- _Task objective_
Below are several entries. Transcribe exactly those lines that fall from the one with "Where should I" through the one with "The height and", end lines included.

- _Input records_
● ● ● ● ●
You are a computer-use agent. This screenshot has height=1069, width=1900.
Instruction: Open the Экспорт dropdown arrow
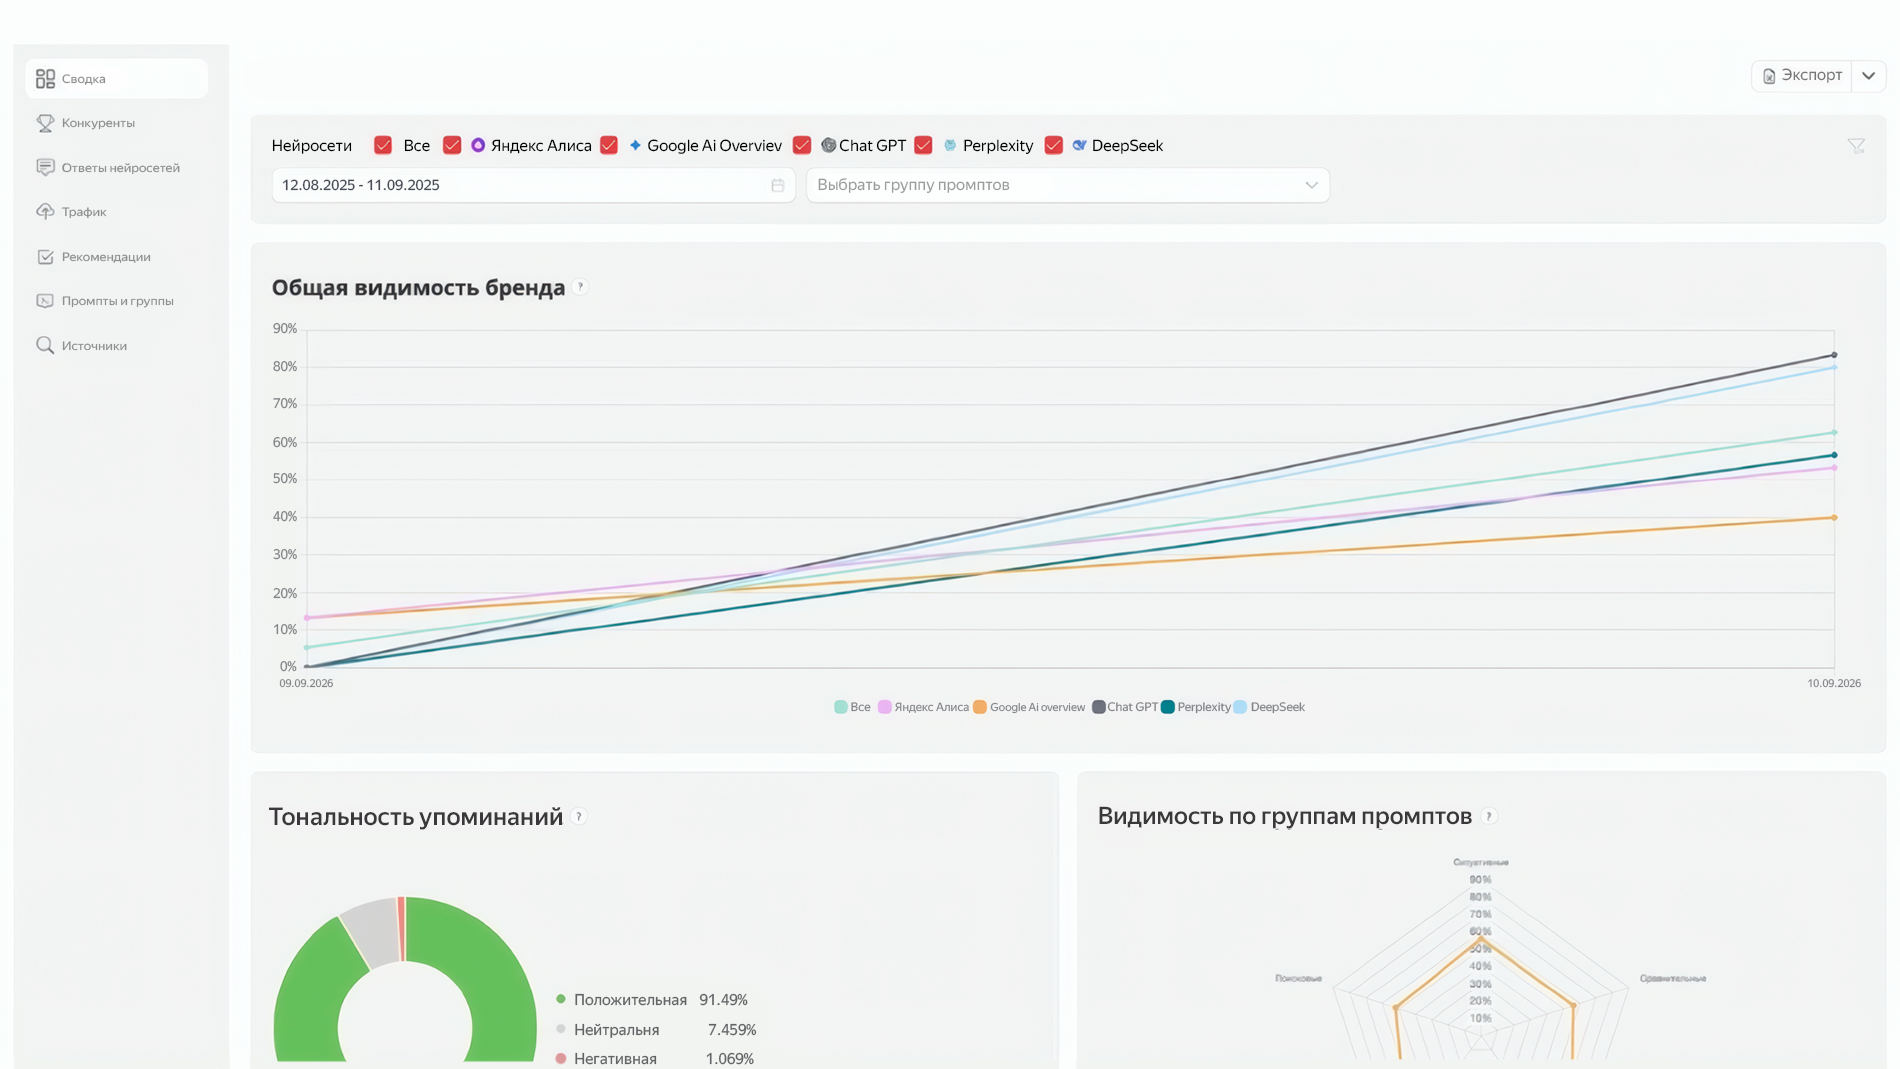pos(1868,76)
● ● ● ● ●
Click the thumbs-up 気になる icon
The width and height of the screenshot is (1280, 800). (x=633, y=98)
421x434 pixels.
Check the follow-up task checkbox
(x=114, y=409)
● ● ● ● ●
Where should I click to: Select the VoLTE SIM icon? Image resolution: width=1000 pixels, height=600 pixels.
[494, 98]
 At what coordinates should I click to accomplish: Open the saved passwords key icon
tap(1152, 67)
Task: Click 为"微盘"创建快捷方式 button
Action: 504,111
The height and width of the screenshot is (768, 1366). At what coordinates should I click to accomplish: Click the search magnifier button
● ● ● ● ●
- _Response to the exercise_
Where should I click to: Select the VoLTE SIM icon? Image resolution: width=1000 pixels, height=600 pixels.
[494, 98]
 At what coordinates should I click to accomplish: Open the saved passwords key icon
tap(1152, 67)
Task: Click 为"微盘"创建快捷方式 button
Action: 504,111
The height and width of the screenshot is (768, 1366). At what coordinates should I click to accomplish: Click the search magnifier button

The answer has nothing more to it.